What is the difference between | and >?

| is a pipe. It redirects the standard output of the command on the left to the standard input of the command on the right.

> redirects the standard output of the command on the left to the specified file. > will overwrite the location, if the file already exists. >> Will append.

Can you combine the steps in exercise 1 and 2, to create and compress a file in one step?

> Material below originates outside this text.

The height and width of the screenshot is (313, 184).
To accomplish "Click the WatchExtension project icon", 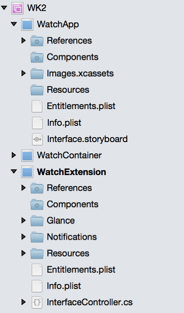I will [27, 172].
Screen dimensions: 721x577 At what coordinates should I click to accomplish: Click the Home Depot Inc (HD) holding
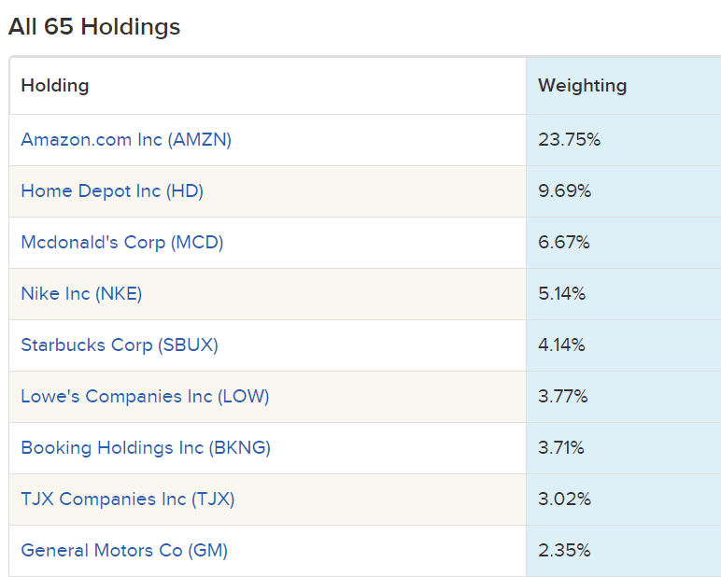(112, 191)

This is difficult. Hint, use piping.

grep --help | gzip -c > grep_help.txt.gz

Did you notice that we needed to specify the -c flag for gzip? This is because gzip expects a file as input, not standard input. The -c flag tells gzip to read from standard input. Did you also notice that we needed to give the full file extension for the output file? This is because gzip will not automatically append the .gz extension when reading from standard input. Ask Nabil why.

Back to gzip exercise

Using tar

Don’t forget to ask Arnie:

Alt text

Exercise 3: Using tar

With the information above, and whatever else you can find via the internet, bundle all the files you created in Exercise 1 into a tarball

tar -cf my_files.tar grep_help.txt sometext.txt other_file.txt

Here’s a breakdown of the command and its options:

  • tar: This is the command itself, used to work with tar archives.
  • -c: This option stands for “create.” It tells tar to create a new archive.
  • -f my_files.tar: This option is followed by the name of the archive file you want to create. In this case, “my_files.tar” is the name of the archive file.
  • grep_help.txt sometext.txt other_file.txt: These are the names of the files you want to include in the archive. The tar command will add these three files to “my_files.tar.”

You can look inside the archive with -t:

tar -tf my_files.tar 

Now reverse it by extracting those files

tar -xf my_files.tar 

Here’s a breakdown of the command and its options:

  • tar: This is the command itself, used to work with tar archives.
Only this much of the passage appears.